The story behind the hymn

Some of the notes to 74 also apply here; Weiser adds that it reflects ‘the breakdown of the last safeguards of a secure existence’, material or more subtle. This version, however, was written at Limehouse in 1978—the year of a fire at the church which (says Christopher Idle) caused much damage and could have spelt disaster. It was published in the 1986 BP. Like 74, it needs careful introduction.
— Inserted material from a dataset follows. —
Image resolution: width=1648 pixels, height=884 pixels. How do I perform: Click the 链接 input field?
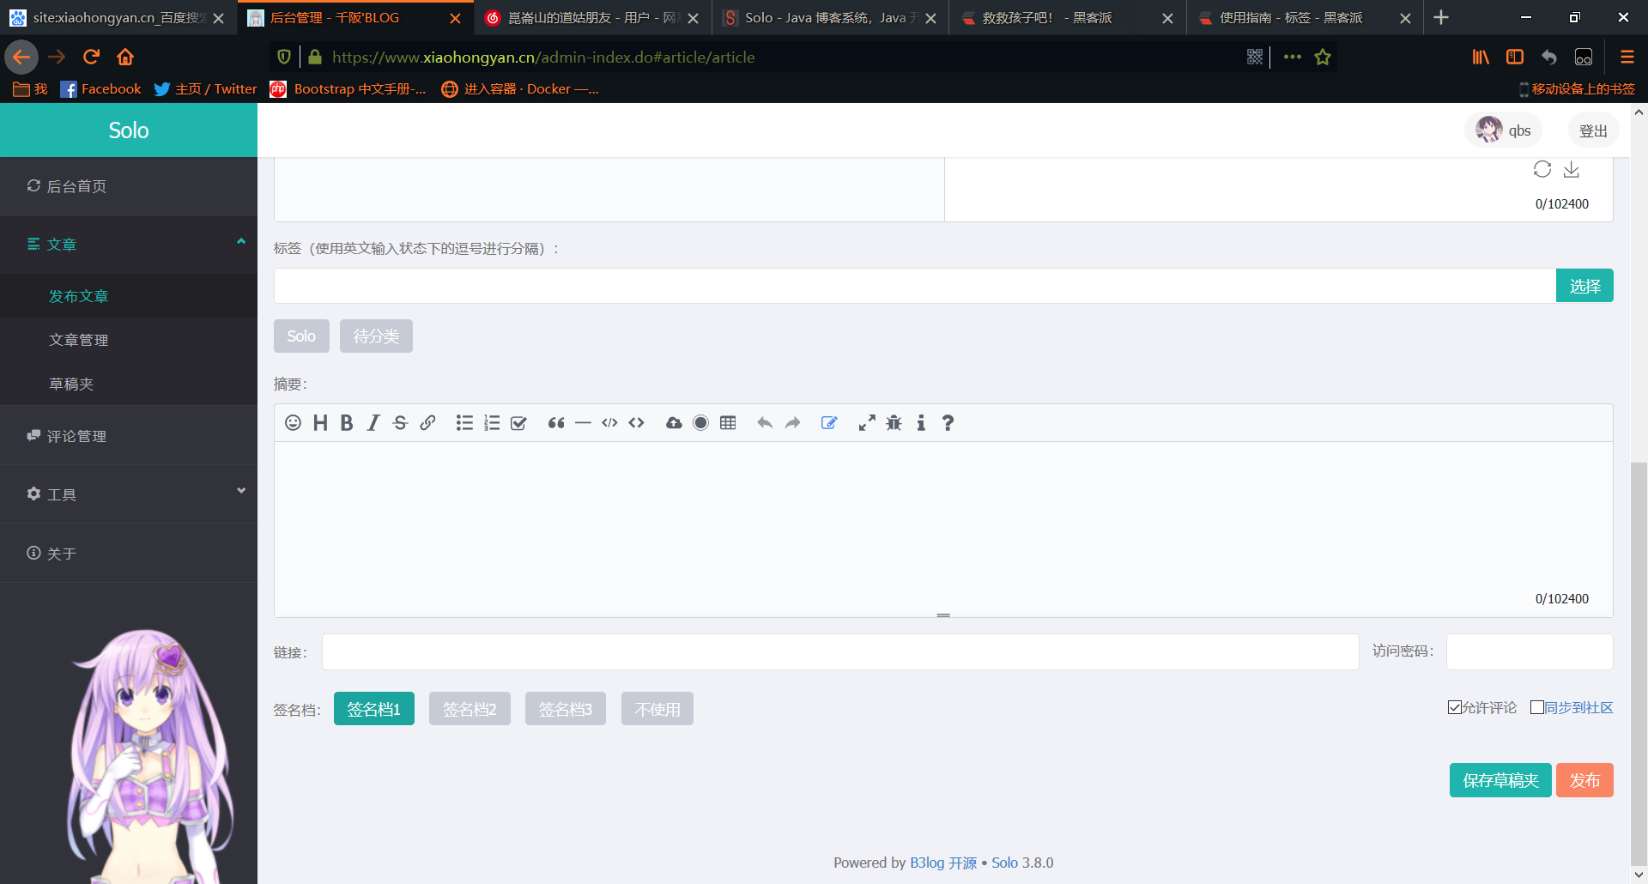pyautogui.click(x=840, y=652)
As Calvin says, ‘Although God declares that he will exercise vengeance upon our enemies, we are not warranted to thirst for revenge when we are injured … The faithful are not to be understood as expressing any desire to be glutted with the sight of human blood; they desire only that God would grant them some confirmation of their faith, in the exercise of his fatherly love which is manifested when he avenges the wrongs done to his people.’ For notes on ST MATTHIAS, see 392. It is more properly matched, as there, with texts where each stz concludes with a rhyming couplet, to follow the flow of the tune. The words were originally set to a 4/4 version of Neumark’s BREMEN (388); another possibility is DAS NEUGEBORNE KINDELEIN (=JENA).

A look at the author

Idle, Christopher Martin

b Bromley, Kent 1938. Eltham Coll, St Peter’s Coll Oxford (BA, English), Clifton Theol Coll Bristol; ordained in 1965 to a Barrow-in-Furness curacy. He spent 30 years in CofE parish ministry, some in rural Suffolk, mainly in inner London (Peckham, Poplar and Limehouse). Author of over 300 hymn texts, mainly Scripture based, collected in Light upon the River (1998) and Walking by the River (2008), Trees along the River (2018), and now appearing in some 300 books and other publications; see also the dedication of EP1 (p3) to his late wife Marjorie. He served on 5 editorial groups from Psalm Praise (1973) to Praise!; his writing includes ‘Grove’ booklets Hymns in Today’s Language (1982) and Real Hymns, Real Hymn Books (2000), and The Word we preach, the words we sing (Reform, 1998). He edited the quarterly News of Hymnody for 10 years, and briefly the Bulletin of the Hymn Society, on whose committee he served at various times between 1984 and 2006; and addressed British and American Hymn Socs. Until 1996 he often exchanged draft texts with Michael Perry (qv) for mutual criticism and encouragement. From 1995 he was engaged in educational work and writing from home in Peckham, SE London, until retirement in 2003; following his return to Bromley after a gap of 40 years, he has attended Holy Trinity Ch Bromley Common and Hayes Lane Baptist Ch. Owing much to the Proclamation Trust, he also belongs to the Anglican societies Crosslinks and Reform, together with CND and the Christian pacifist Fellowship of Reconciliation. A former governor of 4 primary schools, he has also written songs for school assemblies set to familiar tunes, and (in 2004) Grandpa’s Amazing Poems and Awful Pictures. His bungalow is smoke-free, alcohol-free, car-free, gun-free and TV-free. Nos.13, 18, 21, 23A, 24B, 27B, 28, 31, 35, 36, 37, 48, 50, 68, 78, 79, 80, 81, 83, 85, 89, 92, 95, 102, 108, 109, 114, 118, 119A, 121A, 125, 128, 131, 145B, 157, 176, 177, 193*, 313*, 333, 339, 388, 392, 420, 428, 450, 451, 463, 478, 506, 514, 537, 548, 551, 572, 594, 597, 620, 621, 622, 636, 668, 669, 693, 747, 763, 819, 914, 917, 920, 945, 954, 956, 968, 976, 1003, 1012, 1084, 1098, 1138, 1151, 1158, 1159, 1178, 1179, 1181, 1201, 1203, 1204, 1205, 1209, 1210, 1211, 1212, 1221, 1227, 1236, 1237, 1244, 1247, 5017, 5018, 5019, 5020.